Arkansas Children’s Nutrition Center Celebrates 30 Years of Research

The Arkansas Children’s Nutrition Center (ACNC) is celebrating three decades of discoveries that have helped children around the world grow up healthier and stronger.

ACNC was established in 1994 through congressional appropriation of USDA funding and today has a portfolio of large-scale studies exploring how maternal diet, physical activity, and early feeding practices influence a child’s growth and development.

The center is part of the Arkansas Children’s Research Institute (ACRI) and is a partnership with the USDA-Agricultural Research Service (USDA-ARS). ACNC is one of six National Human Nutrition Centers funded by the USDA-ARS, and one of just two focused on pediatric and maternal nutrition and metabolic health in the United States.

“The Arkansas Children’s Nutrition Center plays a critical role in defining and delivering unprecedented care for children,” said Pete Mourani, MD, senior vice president and chief research officer of Arkansas Children’s, president of ACRI, and a professor of Pediatrics at the University of Arkansas for Medical Sciences (UAMS). “We are a full-service research center that propels discovery science while simultaneously implementing evidence-based practices to understand how those elements work in real-life environments.”

ACNC opened as the only such center not housed on federal property and offering a six-bed live-in facility, multi-subject/day outpatient building, including clinical nutrition laboratory, human brain function laboratory, recruiting center, and psychological evaluation unit.

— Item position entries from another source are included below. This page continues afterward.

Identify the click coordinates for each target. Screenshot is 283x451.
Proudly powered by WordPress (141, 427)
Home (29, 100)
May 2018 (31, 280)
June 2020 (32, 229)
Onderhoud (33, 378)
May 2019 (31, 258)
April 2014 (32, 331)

Over the last 30 years, USDA-ARS has invested more than $170 million in funding for Arkansas Children’s Nutrition Center. The National Institutes of Health has supported multiple ACNC projects as well. The translational research approach ACNC has taken over the past 30 years has enhanced understanding of the impact of feeding infants’ human milk or various infant formulas on cognition, growth, and development.

“ACNC’s research is truly translational,” Mourani said. “That means our scientists oversee studies within traditional scientific labs, as well as clinical studies and trials among children and mothers to examine how nutrition and physical activity impact growth and development. We are also proud to host community-based studies that take the best evidence we know from the lab and the clinic to real-world settings where families live, learn and play.”